**Study questions**
1/ What reasons does the frozen embryo transfer passage give for why patients may ask to freeze and store extra embryos?
2/ Can you resume the frozen embryo transfer passage right after its final sentence?

**Source passage**
What is Frozen Embryo Transfer?
A frozen embryo transfer (FET) is when cryopreserved embryos are thawed and transferred to a woman’s uterus. Patients may ask to freeze and store any extra embryos that are not used in their first cycle for a variety of reasons. They may want a second child or have had a failed initial cycle. In some cases, their hormonal profile and/or their uterine lining is not optimal during a fresh IVF cycle. Before the embryos are transferred, blood tests and ultrasound scans are conducted. This enables the physician to identify the appropriate point in the patient’s cycle to transfer the embryos. Some patients may need to take hormone medication to prepare for the transfer.
FET with Hormonal Support
For patients with irregular cycles and/or have time constraints, their physician may recommend FET with hormonal support. In this case, hormones such as estrogen and progesterone are administered to suppress or control ovulation as well as ensure that the patient’s uterine lining is prepared for the transfer. Embryo transfer takes place on the third or fifth day of progesterone support.
FET Natural Cycle
FET natural cycles, on the other hand, do not involve medications that control ovulation, instead it is based on when ovulation naturally occurs. The patient’s doctor closely monitors her menstrual cycle through blood tests and ultrasound to identify the optimal day for embryo transfer. The frozen embryos are thawed and are transferred to the uterus.

[Saved data entries]
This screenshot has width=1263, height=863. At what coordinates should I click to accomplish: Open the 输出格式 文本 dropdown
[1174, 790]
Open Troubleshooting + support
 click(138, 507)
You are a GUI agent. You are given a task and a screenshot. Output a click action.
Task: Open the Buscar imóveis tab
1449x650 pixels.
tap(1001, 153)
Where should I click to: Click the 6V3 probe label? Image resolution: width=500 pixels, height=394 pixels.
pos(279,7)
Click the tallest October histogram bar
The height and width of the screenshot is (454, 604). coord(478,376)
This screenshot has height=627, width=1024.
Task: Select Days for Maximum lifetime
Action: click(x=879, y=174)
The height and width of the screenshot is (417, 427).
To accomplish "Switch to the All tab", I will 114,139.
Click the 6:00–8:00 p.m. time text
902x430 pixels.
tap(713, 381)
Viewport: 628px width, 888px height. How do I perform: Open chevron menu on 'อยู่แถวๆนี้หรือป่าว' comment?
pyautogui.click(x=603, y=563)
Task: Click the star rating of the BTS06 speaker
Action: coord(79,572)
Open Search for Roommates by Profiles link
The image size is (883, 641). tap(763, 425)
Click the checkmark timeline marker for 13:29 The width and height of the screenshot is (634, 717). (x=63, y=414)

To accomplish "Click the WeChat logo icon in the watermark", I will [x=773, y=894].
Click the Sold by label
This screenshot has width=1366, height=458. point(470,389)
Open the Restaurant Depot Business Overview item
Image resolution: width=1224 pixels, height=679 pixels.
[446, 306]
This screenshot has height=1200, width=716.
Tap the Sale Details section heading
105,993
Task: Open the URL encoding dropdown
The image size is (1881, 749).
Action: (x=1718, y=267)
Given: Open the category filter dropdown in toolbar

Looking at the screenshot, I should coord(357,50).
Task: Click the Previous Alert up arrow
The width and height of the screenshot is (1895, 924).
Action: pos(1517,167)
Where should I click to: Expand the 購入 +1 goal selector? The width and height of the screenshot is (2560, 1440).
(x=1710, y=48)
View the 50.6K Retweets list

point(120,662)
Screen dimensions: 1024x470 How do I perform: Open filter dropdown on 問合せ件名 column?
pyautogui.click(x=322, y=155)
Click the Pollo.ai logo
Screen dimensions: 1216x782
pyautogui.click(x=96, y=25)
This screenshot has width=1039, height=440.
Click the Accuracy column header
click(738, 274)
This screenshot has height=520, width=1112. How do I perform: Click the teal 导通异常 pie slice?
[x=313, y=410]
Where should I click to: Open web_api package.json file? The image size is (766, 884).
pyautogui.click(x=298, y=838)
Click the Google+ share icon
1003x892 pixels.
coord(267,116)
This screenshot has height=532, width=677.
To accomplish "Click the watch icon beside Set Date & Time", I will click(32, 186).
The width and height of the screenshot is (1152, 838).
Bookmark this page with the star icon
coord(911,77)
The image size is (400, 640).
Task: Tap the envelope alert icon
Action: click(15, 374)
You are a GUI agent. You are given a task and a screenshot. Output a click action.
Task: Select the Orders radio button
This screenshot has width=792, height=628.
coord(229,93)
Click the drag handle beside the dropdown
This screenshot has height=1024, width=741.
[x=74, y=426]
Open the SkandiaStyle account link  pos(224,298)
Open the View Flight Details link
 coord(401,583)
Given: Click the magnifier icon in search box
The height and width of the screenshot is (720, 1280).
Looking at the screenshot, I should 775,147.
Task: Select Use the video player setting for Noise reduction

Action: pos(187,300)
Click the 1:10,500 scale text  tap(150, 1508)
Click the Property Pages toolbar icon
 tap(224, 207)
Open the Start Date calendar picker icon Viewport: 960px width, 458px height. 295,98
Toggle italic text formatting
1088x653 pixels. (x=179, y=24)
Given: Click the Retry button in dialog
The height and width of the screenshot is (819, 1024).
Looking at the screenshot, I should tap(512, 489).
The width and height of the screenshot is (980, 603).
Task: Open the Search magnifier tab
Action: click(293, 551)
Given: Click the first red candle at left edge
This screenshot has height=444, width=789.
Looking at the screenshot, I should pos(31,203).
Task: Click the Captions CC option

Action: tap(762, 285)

**Answers to the exercise**
1/
- They may want a second child.
- They may have had a failed initial cycle.
- Their hormonal profile and/or uterine lining may not be optimal during a fresh IVF cycle.

2/
Until the flash freezing process, known as vitrification was introduced a decade ago, frozen embryos had a very low implantation and live birth rate. There were various reasons for the low numbers. One of the primary issues was the freezing process itself. The slow freezing method enabled ice crystals to form within the embryo, which damaged it to the point at which they were not longer viable. Fortunately with the development vitrification, over 90% of the frozen embryos survive thawing and are the same quality as fresh embryos. Vitrification is the process of freezing eggs and embryos with extremely rapid cooling, which is too fast for crystals to form. The improvements in the freezing process and in the selection of embryos process, frozen embryos are now frequently used and proven to result in successful pregnancies.